Para pemimpin bisnis bergabung ikut menyerukan agar presiden mundur. Mereka mengatakan bahwa kekurangan bahan bakar berkepanjangan telah membuat mereka kehabisan uang.
Sementara itu, pemerintah Rajapaksa sedang mencari dana talangan Dana Moneter Internasional (IMF) untuk membantu membebaskan Sri Lanka dari krisis. Sejauh ini, krisis telah membuat meroketnya harga pangan dan jatuhnya nilai mata uang lokal hingga sepertiga dalam sebulan terakhir.

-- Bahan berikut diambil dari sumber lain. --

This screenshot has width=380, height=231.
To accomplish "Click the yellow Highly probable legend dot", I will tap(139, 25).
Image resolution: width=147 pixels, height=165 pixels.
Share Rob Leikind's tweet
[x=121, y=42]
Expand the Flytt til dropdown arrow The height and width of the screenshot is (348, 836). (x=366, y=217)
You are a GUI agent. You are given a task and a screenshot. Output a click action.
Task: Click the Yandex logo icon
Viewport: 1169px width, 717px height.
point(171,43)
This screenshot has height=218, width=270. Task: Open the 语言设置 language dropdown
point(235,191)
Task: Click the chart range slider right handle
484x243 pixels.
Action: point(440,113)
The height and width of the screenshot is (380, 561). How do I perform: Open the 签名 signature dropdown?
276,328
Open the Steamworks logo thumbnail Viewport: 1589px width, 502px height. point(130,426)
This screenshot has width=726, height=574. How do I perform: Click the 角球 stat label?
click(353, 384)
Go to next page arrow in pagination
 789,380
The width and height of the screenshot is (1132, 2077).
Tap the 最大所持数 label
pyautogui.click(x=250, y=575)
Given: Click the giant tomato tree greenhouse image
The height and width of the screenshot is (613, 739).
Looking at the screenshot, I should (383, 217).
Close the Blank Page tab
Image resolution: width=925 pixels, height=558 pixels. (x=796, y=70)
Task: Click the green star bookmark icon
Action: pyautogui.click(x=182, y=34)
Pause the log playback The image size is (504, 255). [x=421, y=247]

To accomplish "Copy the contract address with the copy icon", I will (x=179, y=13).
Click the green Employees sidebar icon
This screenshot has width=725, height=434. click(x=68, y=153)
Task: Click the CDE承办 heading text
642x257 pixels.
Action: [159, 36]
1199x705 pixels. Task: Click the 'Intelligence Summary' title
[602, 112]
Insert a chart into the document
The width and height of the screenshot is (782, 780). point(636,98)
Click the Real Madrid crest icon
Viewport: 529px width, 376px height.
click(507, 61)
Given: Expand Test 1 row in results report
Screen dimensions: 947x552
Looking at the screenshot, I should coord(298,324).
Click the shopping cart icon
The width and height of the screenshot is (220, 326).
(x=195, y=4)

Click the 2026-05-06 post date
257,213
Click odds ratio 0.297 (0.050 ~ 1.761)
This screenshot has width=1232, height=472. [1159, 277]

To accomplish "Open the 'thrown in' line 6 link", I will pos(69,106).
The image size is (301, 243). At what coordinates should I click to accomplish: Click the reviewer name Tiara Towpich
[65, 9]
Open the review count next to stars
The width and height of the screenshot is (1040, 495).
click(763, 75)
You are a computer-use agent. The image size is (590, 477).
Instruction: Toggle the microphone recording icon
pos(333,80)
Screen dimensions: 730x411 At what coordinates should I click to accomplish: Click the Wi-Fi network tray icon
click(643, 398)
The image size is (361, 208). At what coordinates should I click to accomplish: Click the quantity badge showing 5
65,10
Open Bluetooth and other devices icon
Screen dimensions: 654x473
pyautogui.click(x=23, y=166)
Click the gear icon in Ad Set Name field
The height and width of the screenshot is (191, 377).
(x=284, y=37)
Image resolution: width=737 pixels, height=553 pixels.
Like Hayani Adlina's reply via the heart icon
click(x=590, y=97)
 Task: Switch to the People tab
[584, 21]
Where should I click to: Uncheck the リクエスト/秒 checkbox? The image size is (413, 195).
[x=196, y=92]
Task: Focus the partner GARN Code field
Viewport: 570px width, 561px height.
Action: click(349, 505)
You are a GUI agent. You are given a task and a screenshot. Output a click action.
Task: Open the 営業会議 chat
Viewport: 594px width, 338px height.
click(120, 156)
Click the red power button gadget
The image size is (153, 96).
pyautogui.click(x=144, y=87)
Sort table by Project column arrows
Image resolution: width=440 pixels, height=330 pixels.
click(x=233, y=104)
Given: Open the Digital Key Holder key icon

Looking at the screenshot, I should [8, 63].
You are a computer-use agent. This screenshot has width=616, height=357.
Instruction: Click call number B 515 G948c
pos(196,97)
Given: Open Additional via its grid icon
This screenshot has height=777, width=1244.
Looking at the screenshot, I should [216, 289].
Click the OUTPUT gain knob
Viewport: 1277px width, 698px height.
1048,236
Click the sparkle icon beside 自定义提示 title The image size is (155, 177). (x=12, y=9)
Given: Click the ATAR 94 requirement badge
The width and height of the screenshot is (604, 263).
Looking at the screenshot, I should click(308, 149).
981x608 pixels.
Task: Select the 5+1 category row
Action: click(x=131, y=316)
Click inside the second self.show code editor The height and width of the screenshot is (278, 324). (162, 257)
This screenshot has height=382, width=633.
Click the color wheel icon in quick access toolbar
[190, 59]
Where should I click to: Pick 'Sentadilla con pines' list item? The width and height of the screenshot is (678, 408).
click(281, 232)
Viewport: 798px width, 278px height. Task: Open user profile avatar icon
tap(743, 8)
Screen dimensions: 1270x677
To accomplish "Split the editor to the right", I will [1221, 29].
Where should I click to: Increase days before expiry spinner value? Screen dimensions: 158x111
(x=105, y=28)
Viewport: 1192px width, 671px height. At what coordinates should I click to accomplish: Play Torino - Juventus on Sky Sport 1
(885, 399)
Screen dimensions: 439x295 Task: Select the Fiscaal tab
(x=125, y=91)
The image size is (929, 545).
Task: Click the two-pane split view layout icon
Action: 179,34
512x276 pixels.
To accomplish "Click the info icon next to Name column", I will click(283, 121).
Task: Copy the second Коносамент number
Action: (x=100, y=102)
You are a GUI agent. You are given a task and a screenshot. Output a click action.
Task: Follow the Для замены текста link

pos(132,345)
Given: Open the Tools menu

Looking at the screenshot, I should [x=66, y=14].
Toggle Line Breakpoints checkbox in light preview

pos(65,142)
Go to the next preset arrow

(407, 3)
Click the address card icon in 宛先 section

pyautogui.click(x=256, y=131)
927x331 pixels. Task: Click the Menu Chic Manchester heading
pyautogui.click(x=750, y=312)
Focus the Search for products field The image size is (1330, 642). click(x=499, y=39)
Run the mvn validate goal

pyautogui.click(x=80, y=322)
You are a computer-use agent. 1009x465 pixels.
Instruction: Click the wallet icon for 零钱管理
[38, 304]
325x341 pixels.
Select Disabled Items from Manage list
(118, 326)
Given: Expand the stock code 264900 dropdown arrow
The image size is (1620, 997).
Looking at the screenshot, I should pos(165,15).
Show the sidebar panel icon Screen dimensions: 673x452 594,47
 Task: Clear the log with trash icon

Pejabat Kementerian Keuangan mengatakan, pemegang obligasi negara dan kreditur lainnya mungkin harus memangkas simpanannya karena pemerintah berusaha untuk merestrukturisasi utangnya. Menteri Keuangan Ali Sabry mengatakan kepada parlemen pada Jumat lalu bahwa pihaknya mengharapkan tiga miliar dolar AS dari IMF untuk mendukung neraca pembayaran dalam tiga tahun ke depan.
Kekurangan mata uang asing telah membuat Sri Lanka berjuang untuk melunasi utang luar negerinya yang membengkak sebesar 51 miliar dolar AS. Ini diperparah dengan pandemi yang merusak pendapatan vital dari pariwisata dan pengiriman uang.
Para ekonom mengatakan, krisis Sri Lanka telah diperburuk oleh salah urus pemerintah. Akumulasi pinjaman selama bertahun-tahun dan pemotongan pajak yang keliru juga menjadi penyebab.